Since the SEC issued its final ruling earlier this year, members of the House and Senate who are in the pockets of the oil and gas industry have yielded their political power in an attempt to overturn the rule through the Congressional Review Act (CRA).
The CRA is a legislative tool used by Congress to overturn federal agency actions. The vote, which is required in both chambers, must take place within 60 legislative days from when the initial resolution was submitted to Congress in order to take advantage of Senate rules to avoid a filibuster and allow for a majority vote. This week, that deadline has come and gone.
“It’s no surprise that Congress has backed off efforts to kill the SEC’s climate risk disclosure when two thirds of Americans support this added transparency,”said Kyle Herrig, spokesperson for Unlocking America’s Future. “The SEC’s rule is an important step forward in standardizing climate risk reporting, which many companies are already voluntarily doing. This rule helps maintain the United States’ competitiveness on the global stage as our international peers are well underway with similar reporting requirements.
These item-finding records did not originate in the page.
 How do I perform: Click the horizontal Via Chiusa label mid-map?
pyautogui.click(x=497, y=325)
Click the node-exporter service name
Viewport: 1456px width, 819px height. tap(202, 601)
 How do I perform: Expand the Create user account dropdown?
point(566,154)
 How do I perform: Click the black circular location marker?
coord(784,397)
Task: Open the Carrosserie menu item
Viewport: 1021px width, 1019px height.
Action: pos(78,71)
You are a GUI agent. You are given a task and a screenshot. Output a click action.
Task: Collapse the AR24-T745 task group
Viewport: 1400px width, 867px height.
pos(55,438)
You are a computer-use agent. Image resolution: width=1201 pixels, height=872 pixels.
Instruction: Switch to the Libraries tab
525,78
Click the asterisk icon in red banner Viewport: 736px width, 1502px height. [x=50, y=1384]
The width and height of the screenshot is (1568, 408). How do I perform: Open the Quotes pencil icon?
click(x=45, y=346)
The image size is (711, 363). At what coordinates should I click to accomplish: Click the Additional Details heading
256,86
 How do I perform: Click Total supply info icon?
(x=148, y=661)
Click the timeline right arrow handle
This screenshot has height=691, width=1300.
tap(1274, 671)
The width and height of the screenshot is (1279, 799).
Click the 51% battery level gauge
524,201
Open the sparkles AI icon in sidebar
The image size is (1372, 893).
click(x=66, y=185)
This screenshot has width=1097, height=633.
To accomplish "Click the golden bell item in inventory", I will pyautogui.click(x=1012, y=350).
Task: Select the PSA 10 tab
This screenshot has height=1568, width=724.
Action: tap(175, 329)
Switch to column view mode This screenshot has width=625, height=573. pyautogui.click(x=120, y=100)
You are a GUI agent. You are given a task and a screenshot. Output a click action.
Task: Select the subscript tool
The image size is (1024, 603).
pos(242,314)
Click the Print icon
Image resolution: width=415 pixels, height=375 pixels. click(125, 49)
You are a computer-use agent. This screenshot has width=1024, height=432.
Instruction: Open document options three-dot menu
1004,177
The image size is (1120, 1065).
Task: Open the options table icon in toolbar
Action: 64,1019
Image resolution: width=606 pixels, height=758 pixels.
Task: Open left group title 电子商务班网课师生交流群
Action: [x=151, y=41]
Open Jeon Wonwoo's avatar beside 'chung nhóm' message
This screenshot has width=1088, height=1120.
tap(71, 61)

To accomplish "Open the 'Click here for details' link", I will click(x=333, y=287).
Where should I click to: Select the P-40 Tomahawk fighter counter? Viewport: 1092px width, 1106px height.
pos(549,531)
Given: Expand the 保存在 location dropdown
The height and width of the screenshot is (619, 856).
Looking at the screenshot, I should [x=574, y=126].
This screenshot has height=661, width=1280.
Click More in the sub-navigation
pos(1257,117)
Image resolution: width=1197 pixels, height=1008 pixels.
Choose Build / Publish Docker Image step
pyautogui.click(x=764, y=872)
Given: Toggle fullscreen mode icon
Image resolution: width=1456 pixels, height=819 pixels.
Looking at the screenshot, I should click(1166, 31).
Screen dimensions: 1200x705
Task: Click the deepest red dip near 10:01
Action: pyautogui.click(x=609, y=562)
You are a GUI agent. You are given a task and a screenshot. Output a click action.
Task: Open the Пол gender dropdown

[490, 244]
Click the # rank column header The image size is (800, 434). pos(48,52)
Investors and the American people continue to demand climate disclosures and responsible investing.”
Members of the House Financial Services Committee who were working to overturn the rule have taken over $5 million in campaign contributions from the oil and gas industry.
Recent polling on responsible investing reveals how efforts to overturn the rule continue to be unpopular among American voters:
- Two-thirds of voters (80% of Democrats, 65% of Independents, and 55% of Republicans) support the proposed SEC rule, and a majority of Americans support responsible investing.
- More than half of voters, including 52% of Republicans and 63% of Independents, oppose Congress putting limits on these kinds of disclosures.
- A majority of voters agree that financial managers should be allowed to consider environmental factors when making investing decisions.
- 71% of voters — including 85% of Democrats and 60% of Republicans — believe publicly traded companies should have to disclose climate-related risks.
While members of Congress have backed off of anti-ESG efforts, the fate of the rule continues to hang in the balance due to pending litigation in the U.S. Court of Appeals.